The dogs begin to swarm the unit.  Two leap at Private Dobusz who fends them off with difficulty.

Another dog attacks Bien Ami, wounding him severely.

One of the Dark Hound has brought Szymanski down.  However, as the werewolf approaches the party, Sgt Soroka blasts it with another silver bullet, killing the horror.

Sulavi rushes to aid Dobusz and manages to put down one of the hounds while Milna runs to aid Bien Ami.  His greatsword slashes through the beast.


In the distance, more hounds emerge from the woods.

The second werewolf now reached the center of the clearing and bit at Sulavi, fortunately missing the already wounded mambo.

In return, Sulavi slashed at the throat of the creature with her silver ritual dagger, killing it instantly.  (Mechanically, I used the optional Critical Hit rule that add +2 damage, added to the +1 Melee Sulavi has, resulting in the werewolf taking 13 hits against it's Health of 12.)

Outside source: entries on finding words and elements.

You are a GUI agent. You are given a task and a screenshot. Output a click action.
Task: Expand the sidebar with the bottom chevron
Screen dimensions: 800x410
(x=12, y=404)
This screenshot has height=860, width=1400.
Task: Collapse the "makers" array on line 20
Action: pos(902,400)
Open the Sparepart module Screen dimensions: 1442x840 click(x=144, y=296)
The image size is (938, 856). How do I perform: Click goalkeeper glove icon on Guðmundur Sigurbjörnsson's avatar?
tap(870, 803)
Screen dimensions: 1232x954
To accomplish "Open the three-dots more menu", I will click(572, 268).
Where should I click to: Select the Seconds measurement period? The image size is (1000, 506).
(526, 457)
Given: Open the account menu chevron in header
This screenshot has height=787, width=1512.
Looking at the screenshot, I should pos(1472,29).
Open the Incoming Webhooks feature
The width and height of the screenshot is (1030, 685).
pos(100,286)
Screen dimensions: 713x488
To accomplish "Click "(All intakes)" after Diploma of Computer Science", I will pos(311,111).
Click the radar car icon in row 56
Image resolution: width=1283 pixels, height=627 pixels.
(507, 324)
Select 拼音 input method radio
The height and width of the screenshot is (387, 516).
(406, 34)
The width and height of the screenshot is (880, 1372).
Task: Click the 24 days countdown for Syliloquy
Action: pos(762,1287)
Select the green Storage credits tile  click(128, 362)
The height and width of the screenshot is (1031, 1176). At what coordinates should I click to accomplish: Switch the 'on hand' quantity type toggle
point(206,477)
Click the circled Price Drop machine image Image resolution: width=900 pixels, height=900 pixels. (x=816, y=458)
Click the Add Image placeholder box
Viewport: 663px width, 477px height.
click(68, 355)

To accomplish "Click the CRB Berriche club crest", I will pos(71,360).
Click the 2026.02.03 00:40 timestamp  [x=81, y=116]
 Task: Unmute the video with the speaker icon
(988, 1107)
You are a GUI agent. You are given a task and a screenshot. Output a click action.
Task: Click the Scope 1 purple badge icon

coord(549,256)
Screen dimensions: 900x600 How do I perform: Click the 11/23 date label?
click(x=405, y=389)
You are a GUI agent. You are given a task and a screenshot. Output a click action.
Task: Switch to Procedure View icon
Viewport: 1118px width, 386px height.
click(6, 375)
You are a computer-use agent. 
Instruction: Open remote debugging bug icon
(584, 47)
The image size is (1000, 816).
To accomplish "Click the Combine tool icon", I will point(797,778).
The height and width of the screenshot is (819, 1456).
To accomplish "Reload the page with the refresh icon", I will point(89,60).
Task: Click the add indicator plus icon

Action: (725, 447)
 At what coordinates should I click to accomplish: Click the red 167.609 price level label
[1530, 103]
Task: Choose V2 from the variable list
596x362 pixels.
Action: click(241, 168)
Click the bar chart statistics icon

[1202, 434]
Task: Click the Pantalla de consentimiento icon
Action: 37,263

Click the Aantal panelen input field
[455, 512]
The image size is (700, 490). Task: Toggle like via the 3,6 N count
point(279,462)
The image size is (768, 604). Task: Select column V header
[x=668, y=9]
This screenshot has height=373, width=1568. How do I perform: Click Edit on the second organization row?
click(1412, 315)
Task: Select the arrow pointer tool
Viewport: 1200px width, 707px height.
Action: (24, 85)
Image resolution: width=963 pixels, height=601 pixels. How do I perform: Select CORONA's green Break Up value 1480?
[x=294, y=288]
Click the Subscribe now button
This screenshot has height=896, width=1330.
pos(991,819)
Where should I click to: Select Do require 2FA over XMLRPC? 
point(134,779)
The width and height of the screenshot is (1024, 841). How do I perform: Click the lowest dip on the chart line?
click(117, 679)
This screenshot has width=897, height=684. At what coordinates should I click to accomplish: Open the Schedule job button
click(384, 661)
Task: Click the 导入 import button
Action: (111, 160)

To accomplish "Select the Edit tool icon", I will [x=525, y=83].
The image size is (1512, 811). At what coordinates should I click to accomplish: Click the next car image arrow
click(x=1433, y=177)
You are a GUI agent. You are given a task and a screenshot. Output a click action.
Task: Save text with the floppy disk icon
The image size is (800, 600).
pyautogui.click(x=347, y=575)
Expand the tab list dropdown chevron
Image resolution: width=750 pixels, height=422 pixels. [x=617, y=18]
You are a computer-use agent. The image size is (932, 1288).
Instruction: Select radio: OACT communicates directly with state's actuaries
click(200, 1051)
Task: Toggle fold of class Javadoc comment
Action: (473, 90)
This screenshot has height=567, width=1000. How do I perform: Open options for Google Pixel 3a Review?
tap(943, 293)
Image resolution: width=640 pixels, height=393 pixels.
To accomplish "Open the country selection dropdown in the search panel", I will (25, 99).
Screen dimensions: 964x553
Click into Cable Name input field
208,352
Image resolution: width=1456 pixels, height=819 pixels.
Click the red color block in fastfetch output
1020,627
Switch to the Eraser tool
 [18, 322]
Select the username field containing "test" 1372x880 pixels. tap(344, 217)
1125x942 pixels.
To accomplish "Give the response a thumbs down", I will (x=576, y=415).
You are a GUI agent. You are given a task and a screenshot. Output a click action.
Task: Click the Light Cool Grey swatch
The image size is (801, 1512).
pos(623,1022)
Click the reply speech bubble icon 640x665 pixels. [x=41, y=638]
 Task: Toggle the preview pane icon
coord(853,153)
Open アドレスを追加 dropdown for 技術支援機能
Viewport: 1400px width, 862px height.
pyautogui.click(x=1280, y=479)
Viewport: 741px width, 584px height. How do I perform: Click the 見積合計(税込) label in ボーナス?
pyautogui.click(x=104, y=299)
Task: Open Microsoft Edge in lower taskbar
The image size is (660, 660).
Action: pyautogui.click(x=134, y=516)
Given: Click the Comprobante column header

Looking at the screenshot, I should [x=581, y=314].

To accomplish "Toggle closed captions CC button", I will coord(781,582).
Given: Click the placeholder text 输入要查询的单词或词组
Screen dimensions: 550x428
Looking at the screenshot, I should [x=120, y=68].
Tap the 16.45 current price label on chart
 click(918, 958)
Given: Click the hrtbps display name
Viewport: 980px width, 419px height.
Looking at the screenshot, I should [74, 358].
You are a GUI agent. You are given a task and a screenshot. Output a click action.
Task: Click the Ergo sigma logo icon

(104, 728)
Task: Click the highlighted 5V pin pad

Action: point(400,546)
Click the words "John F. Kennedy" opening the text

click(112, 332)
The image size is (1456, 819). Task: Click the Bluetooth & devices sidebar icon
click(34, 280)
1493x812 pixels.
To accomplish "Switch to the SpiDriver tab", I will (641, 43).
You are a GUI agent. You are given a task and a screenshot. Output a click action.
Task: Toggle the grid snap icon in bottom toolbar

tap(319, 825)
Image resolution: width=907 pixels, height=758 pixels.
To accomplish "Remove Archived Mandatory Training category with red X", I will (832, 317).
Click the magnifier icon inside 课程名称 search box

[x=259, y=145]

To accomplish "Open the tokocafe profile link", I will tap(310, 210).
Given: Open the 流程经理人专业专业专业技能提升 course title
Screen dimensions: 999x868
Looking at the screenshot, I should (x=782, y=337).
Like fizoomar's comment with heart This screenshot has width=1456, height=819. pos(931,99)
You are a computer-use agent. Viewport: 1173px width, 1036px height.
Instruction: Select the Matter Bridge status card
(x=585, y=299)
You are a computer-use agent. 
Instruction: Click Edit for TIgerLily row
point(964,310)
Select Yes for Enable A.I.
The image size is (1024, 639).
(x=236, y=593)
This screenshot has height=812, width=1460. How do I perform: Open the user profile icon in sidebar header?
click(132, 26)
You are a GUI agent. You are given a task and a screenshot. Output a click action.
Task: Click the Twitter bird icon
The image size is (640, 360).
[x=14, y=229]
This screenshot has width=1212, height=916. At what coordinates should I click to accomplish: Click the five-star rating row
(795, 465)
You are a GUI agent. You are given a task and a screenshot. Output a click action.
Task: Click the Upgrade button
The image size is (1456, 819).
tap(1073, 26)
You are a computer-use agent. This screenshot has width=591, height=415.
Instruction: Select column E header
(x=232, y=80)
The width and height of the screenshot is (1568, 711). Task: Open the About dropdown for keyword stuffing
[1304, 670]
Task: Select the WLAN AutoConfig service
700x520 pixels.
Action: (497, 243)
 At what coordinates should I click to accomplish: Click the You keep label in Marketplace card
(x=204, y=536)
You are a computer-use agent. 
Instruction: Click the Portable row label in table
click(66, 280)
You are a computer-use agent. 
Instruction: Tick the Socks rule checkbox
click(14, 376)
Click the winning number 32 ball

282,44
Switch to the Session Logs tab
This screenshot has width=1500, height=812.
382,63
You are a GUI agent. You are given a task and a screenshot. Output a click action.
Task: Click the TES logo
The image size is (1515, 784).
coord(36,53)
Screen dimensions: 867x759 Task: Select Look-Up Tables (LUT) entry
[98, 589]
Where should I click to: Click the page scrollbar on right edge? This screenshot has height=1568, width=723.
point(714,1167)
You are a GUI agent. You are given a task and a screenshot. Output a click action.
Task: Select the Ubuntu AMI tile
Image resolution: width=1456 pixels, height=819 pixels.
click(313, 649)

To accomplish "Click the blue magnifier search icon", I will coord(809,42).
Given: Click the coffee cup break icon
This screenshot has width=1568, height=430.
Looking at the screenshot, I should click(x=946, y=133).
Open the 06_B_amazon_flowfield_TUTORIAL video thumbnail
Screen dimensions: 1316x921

Dobusz managed to dispatch the remaining Dark Hound, giving them a moment of respite. (I used one of the Fate Dice to be able to reroll Dobusz' Power Die in this attack, increasing the damage enough the kill the hound.)

It was not to last, as more of the beasts charged into the clearing.

Soroka and Kowalczyk killed one of the dogs while the rest of the party moved toward the southern edge of the clearing.  Bien Ami managed to investigate another clue, finding silver saint's medallion (Giving them another Fate die). 

Another set of hounds appeared, moving to cut off their retreat.
Kowalczyk followed after the big scout, managing to come across a packet containing the missing orders!

Just as the pair of hound were about to hit Bien Ami, Soroka hit the first with a rifle shot.  Milna used his pistols to bring it down.  The second hound could not reach Bien Ami.  In the next moments, the rest of the party fled the clearing to the relative safety of the woods.  With the retrieved orders, they could now find the ruined chapel for which the French unit had been searching.

My overall evaluation is that this is a fun set of rules, different enough from the Frostgrave system to give it a different feel.  The solo scenarios seemed well balanced - I was particularly lucky in my dice rolling, especially from Sergeant Soroka who did not miss a shot with his rifle the entire game.  I'll be posting a report of the second game in the campaign, The Ruined Chapel, soon.